Conversely, when women are represented as numerically equal – equal in skill, equal in influence, knowledge and creativity – the effect is inspirational. This can undo generations of unconscious bias and release a surge of empowerment.
Quotas and other temporary efforts to achieve parity can help to bring women's voices into legal and political systems, the corporate boardroom, the workplace and higher education. This leapfrogs a process that might otherwise take generations. It means that both girls and boys, from an early age, can benefit from role models of achievement and success.
We are here today to discuss gender parity within the Human Rights Council and its mechanisms. As befits an institution that is dedicated to strengthening the promotion and protection of human rights around the globe, the Council has made notable efforts to improve gender integration in its working methods; this annual discussion testifies to that. But its panels and discussions are still all too rarely gender-balanced. Very frequently, we see a preponderance of women experts on panels that discuss issues specific to women and children – as if such issues could not be of deep concern to men. In some rare cases, we find a total absence of women on panels which address involving the entire human race. Conversely, discussions on situations of armed conflict, on counter-terrorism, on sanctions regimes and on the death penalty almost seem as though they are reserved for men. The majority of delegates are men; and the women who are present tend to speak up less often than their male counterparts.
Women are 40% of the experts seated in the treaty bodies – but one-third of those women are seated on the Committee on the Elimination of all Forms of Discrimination against Women, and many of the others are on the Committee on the Rights of the Child. As for Special Procedures mandate-holders, the appointment of female experts has steadily declined over the past ten sessions. It almost appears as though some mandates are reserved to men – including mandates as obviously relevant to women as torture and summary execution – while specific mandates involving children are viewed as almost women-only domains.
The lack of gender parity in UN human rights bodies may indeed be symptomatic of the under-representation of women in Member States. But we need to do better than our societies. We need to lead by example and show that everyone’s voice and interests are equal in our human rights work.

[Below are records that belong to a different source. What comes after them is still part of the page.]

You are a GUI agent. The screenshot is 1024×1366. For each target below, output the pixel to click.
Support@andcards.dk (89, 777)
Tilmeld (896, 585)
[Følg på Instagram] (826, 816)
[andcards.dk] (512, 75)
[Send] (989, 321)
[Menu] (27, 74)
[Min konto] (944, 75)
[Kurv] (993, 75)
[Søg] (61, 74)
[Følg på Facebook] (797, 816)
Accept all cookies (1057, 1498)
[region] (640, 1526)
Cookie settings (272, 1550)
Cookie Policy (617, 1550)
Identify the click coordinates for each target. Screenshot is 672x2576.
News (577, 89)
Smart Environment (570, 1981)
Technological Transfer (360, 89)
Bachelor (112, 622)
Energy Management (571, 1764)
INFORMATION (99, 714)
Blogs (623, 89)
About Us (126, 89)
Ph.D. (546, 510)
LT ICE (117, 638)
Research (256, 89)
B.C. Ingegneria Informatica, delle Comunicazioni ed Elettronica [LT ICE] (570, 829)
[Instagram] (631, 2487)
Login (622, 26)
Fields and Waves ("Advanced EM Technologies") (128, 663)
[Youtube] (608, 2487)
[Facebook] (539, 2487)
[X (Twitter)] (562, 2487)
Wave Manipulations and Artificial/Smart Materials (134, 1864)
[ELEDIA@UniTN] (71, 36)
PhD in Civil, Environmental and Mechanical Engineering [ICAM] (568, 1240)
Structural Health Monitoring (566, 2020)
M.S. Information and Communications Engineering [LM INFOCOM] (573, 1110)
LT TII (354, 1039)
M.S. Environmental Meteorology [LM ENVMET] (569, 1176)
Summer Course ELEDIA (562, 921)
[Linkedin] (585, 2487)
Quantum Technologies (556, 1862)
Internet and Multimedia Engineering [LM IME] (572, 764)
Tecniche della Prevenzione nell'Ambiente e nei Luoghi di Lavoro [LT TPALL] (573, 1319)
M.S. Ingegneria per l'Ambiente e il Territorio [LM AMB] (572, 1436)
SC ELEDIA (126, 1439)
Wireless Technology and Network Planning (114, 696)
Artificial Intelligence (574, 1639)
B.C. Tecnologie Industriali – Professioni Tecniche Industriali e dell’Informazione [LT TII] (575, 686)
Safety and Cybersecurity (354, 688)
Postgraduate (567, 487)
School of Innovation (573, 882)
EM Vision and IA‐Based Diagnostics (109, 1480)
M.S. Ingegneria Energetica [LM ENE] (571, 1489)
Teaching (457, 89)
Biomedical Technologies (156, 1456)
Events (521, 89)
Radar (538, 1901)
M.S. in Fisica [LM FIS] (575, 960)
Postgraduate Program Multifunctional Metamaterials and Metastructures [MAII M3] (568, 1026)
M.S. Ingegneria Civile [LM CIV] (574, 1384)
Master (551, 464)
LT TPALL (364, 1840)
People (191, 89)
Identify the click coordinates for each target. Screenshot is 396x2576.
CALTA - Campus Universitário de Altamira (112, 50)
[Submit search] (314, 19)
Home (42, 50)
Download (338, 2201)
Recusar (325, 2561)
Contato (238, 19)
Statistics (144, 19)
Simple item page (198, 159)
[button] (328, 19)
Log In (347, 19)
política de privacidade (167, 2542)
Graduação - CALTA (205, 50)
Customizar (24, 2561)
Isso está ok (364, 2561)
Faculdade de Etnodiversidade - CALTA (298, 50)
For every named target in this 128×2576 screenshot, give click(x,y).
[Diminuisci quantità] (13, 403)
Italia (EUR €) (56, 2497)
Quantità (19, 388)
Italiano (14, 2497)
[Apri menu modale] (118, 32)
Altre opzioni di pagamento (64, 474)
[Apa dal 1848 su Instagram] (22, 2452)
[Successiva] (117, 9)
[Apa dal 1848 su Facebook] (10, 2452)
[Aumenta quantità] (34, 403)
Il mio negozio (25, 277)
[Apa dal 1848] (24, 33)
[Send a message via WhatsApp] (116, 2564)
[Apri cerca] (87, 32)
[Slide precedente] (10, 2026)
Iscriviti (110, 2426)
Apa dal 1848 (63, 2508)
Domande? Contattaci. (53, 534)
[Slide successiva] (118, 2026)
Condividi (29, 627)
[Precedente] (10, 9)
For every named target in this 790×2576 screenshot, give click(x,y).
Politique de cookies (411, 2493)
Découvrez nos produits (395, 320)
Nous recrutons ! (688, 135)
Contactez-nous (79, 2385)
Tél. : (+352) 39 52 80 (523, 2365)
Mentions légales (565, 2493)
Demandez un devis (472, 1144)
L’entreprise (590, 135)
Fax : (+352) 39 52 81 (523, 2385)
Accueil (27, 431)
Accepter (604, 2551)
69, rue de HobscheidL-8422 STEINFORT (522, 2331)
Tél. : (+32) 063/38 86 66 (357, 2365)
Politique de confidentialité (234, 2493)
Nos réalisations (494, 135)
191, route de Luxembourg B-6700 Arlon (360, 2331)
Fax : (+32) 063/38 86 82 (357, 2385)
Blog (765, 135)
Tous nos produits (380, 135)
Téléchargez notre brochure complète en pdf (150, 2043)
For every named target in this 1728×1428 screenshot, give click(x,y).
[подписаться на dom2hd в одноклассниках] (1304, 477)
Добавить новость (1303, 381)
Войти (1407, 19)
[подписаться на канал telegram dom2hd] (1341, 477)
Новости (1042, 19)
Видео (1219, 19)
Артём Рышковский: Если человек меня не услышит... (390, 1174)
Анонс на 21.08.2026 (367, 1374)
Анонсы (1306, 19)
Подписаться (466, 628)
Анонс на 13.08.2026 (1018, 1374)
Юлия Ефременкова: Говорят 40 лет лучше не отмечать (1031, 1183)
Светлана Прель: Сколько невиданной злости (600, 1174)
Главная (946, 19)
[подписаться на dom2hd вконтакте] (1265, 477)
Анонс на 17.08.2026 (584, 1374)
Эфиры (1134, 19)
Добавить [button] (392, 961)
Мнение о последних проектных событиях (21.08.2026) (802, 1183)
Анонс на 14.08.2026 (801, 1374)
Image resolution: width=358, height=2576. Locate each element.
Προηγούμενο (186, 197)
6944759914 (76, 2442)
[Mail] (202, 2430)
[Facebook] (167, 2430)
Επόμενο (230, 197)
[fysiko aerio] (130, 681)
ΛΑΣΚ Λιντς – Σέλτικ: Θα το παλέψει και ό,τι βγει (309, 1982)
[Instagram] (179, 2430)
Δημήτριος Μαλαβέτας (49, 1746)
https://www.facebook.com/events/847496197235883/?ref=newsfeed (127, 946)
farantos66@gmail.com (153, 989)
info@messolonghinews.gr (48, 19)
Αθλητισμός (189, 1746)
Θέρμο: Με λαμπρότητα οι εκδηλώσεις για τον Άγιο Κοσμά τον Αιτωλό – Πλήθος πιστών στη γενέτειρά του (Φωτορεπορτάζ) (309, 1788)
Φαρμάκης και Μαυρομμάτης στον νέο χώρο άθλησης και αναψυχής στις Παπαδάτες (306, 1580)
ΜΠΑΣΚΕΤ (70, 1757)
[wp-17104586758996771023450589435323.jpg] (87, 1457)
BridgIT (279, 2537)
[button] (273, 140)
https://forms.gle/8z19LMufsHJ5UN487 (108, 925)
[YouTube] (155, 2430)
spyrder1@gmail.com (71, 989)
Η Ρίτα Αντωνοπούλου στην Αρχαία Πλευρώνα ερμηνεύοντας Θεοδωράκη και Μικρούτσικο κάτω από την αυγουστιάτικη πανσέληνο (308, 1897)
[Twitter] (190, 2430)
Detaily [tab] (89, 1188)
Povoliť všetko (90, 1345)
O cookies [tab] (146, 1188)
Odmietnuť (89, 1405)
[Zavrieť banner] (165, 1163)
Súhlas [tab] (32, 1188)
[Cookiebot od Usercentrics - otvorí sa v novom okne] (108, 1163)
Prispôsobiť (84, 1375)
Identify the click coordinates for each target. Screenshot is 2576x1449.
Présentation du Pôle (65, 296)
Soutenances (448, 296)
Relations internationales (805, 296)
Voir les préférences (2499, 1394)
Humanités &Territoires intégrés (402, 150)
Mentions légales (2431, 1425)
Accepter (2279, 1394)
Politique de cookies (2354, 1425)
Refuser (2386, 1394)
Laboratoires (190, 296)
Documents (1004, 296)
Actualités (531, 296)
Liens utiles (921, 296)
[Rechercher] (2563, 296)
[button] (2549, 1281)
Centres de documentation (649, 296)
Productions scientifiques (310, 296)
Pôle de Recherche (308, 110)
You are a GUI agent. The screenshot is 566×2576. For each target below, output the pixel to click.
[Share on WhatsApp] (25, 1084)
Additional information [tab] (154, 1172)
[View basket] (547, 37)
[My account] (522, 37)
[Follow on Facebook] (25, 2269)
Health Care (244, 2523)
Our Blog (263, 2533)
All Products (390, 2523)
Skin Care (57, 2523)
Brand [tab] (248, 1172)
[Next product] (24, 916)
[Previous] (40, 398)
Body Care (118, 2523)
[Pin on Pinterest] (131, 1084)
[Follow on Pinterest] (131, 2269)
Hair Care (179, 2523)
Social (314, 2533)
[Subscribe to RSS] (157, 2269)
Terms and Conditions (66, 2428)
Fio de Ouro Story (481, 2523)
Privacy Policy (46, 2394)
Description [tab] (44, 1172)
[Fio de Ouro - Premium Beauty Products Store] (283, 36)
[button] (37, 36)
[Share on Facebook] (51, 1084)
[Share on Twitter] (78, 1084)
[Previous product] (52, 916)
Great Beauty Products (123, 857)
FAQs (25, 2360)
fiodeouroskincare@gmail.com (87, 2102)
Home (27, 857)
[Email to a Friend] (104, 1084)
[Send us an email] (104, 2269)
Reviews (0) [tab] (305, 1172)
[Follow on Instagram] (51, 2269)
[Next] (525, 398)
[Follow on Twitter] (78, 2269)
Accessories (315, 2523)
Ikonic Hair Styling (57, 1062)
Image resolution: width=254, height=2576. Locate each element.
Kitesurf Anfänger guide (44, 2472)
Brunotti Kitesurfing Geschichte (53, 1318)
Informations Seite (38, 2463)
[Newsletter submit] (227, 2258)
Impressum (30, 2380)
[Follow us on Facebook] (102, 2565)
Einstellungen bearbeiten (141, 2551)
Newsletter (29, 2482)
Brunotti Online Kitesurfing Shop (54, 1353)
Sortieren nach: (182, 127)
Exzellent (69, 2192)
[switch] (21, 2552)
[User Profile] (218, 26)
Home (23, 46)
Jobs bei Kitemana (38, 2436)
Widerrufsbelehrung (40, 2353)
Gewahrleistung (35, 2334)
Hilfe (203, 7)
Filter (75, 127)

Just over a month ago, I committed to become a Geneva Gender Champion, joining a campaign that was launched by Director-General Michael Møller, who is with us today, and US Ambassador Pamela Hamamoto. I pledged that I will no longer take part in any panel that does not include women experts. I also committed to improving gender parity within my Office, where although women are 57% of staff graded “Professional” and above, they still represent barely one-third of senior managers.
All of us have the power and responsibility to promote gender parity. If our international commitments to gender equality are to be more than lip service and empty marketing exercises, we must take action, at the national and international level, to address discrimination, combat stereotypes, and promote equality. We must stop regarding parity as a token exercise, and grasp at last that equal representation of women and men, across themes and bodies, not only embodies but also builds more just societies.